'GOLDEN GIRLS' GETS HIGH MARKS

by Alan W. Petrucelli

Dorothy, Rose and Sophia
It's nearly 3 p.m., and the only sound that can be heard from Stage Two of the Hollywood Sunset-Gower Studios is the soft staccato of Estelle Getty's snore. The actress, along with her Golden Girls co-stars, has been rehearsing an episode of the NBC series since early morning, and now it's time for a nap.

Miss Getty snoozes in a chair. Bea Arthur sleeps on the set's living room sofa. Rue McClanahan rests in her dressing room.

But Betty White cannot sleep. The actress nervously paces back and forth, fortifying herself for an upcoming scene by mumbling her lines. But something is wrong. Something isn't working, and Miss White's face is stamped with worry.

Paul Drake, the episode's director, has an idea. "When you're doing the scene," he says, "try dusting the plant leaves as you talk." Miss White follows instructions. "Dust them gently," he coos. "That's a good girl." Miss White looks up. "This," she says emphatically, "is what's known as making a fool of yourself in front of America." Drake shakes his head. "This," he corrects her, "is what's known as making a hit."

Hit. As Drake says the magic word, Bea Arthur rises and immediately reaches for a cigarette. "Paul," the actress says in her husky, familiar baritone, feigning fright, "Did you say 'hit'? I'm not ready for a hit!" She pops a Milk Dud into her mouth, looks around the set and points to Miss Getty. "And neither is Sleeping Beauty!"

But The Golden Girls (which airs Saturdays on NBC), looks like the biggest hit of the new season. Last month, the premiere episode ranked #1 in the Nielsen ratings, ahead of even NBC's formidable The Cosby Show. America is graying, so perhaps it's time for a sitcom about four women of a certain age living in Miami.

DIVORCED SCHOOLTEACHER

Bea Arthur, the woman who has been Maude all these years, plays Dorothy, a no-nonsense, divorced schoolteacher; Miss White plays Rose, a dim-witted grief counselor; Miss McClanahan plays Blanche, an oversexed widow; and Miss Getty plays Sophia, Miss Arthur's 80-year-old mother. Golden Girls reunites Miss Arthur with her Maude co-star Rue McClanahan, who also co-starred with Miss White in the 1983-84 sitcom Mama's Family. Miss Getty, who played Harvey Fierstein's mother for four years in the Broadway show Torch Song Trilogy, admits she's the new-old kid on the block.

"When I first read the script," Miss Arthur confesses, "I said 'So what?' It's Maude and (Maude character) Vivian meet Betty White." "Then I read it again, and realized it has potential.

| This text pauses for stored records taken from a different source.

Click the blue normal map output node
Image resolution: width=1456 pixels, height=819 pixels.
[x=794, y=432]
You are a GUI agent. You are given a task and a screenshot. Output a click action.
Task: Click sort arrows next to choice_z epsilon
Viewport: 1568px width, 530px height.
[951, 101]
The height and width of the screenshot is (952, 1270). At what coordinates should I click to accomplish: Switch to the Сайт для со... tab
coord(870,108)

It was so terrific, so witty, so opposite of everything I had ever done, that I knew it was time to get off my butt and get back to work. And I'm glad I did, because this show is like working with (Maude producer) Norman Lear again.

"I don't need the money," she adds, inhaling deeply on her cigarette. "I don't need the adulation. Maude gave me all that." The last Milk Dud vanishes. "What do I need? For this show to be damned good."

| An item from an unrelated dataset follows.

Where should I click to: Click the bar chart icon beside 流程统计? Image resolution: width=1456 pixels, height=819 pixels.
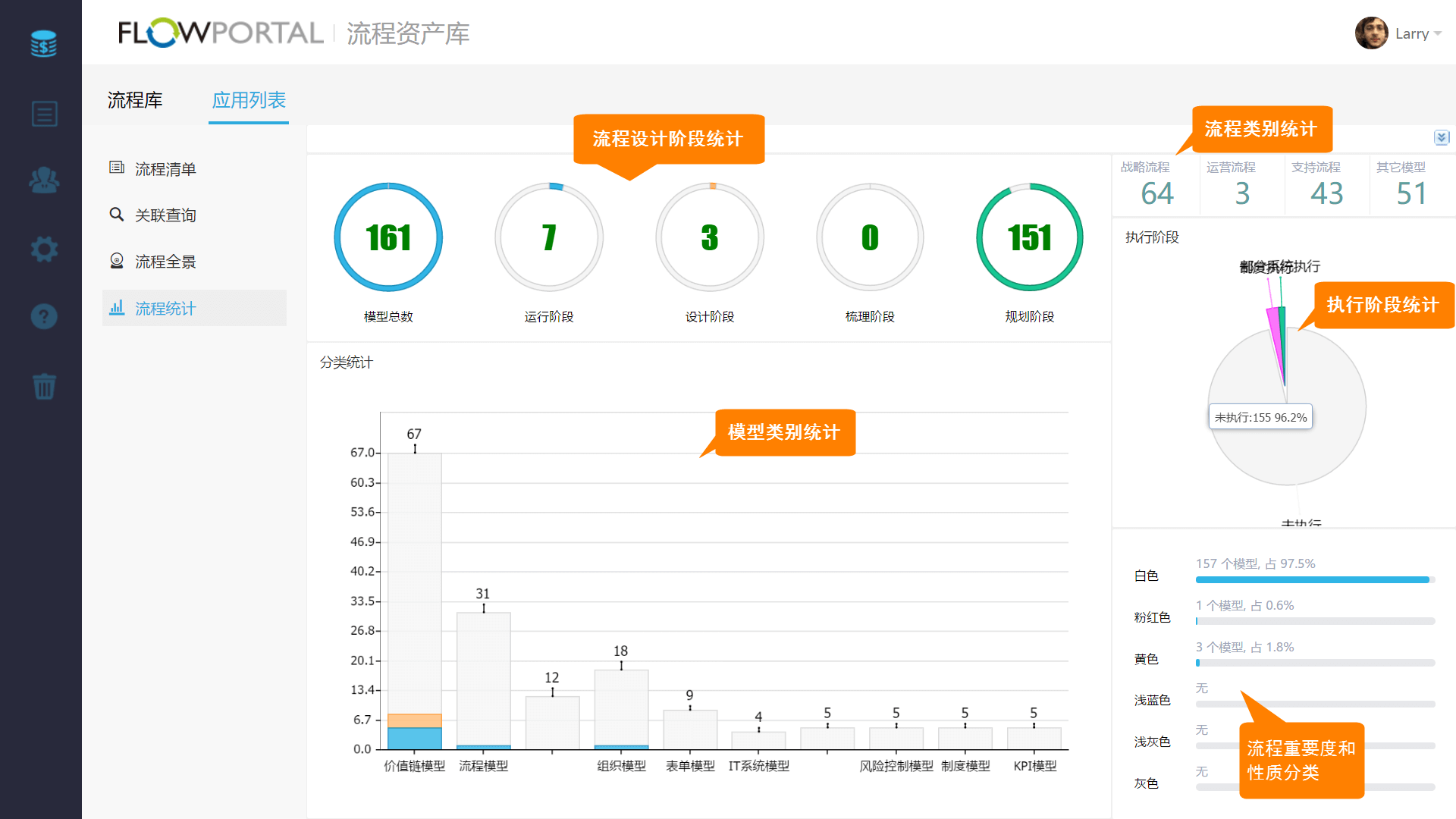117,308
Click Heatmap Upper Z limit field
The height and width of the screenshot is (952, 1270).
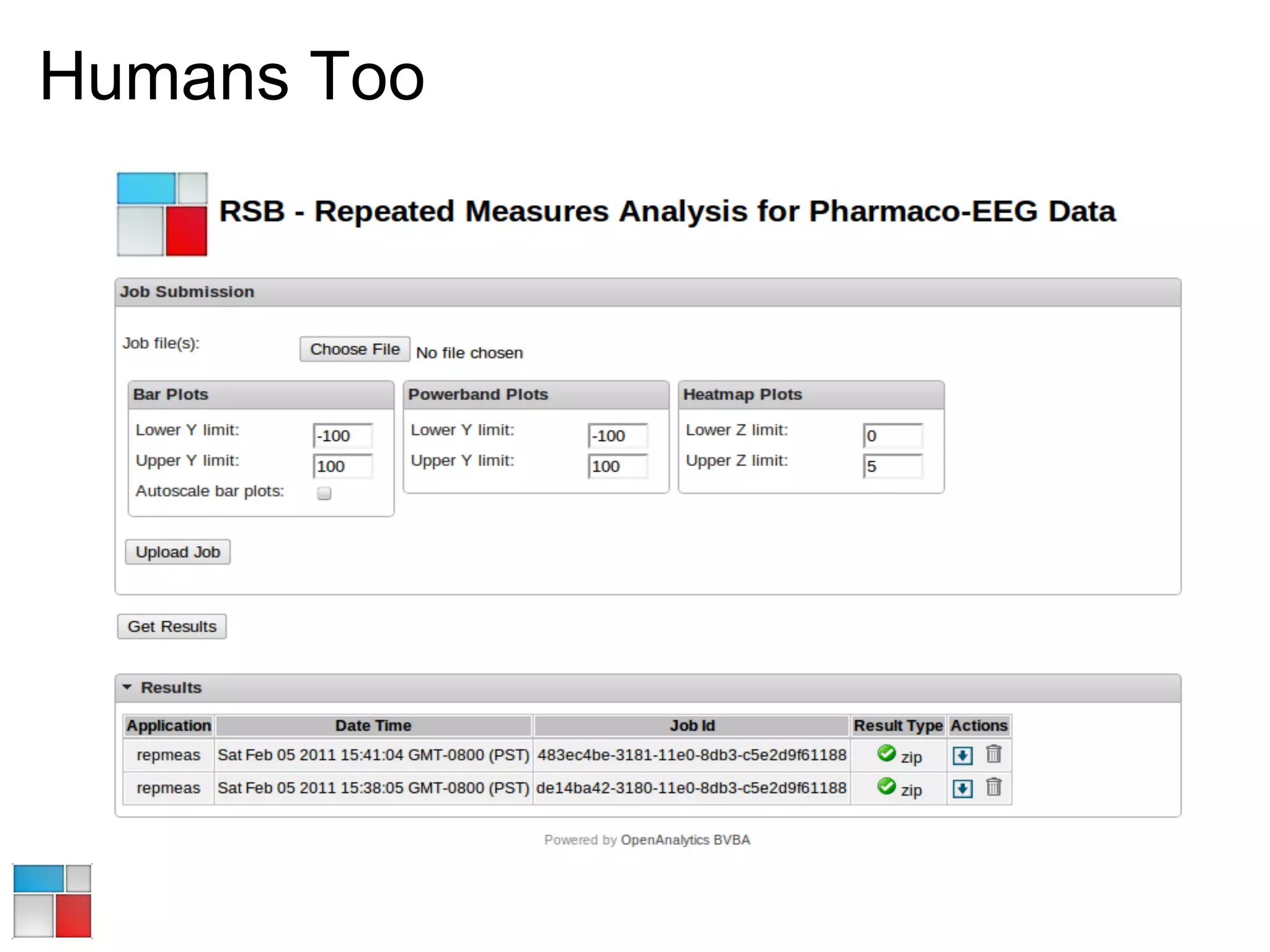892,466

Miss Getty rubs the sleep from her eyes. "This show goes beyond bawdy," she says. "I cannot believe what we got away with in the pilot! But you can't have a successful TV series if you're going to put on pap. And that's what we're not doing. You know when you're alone, and you drink milk out of the carton? Well, that's what Golden Girls is all about--it's about letting your defenses down."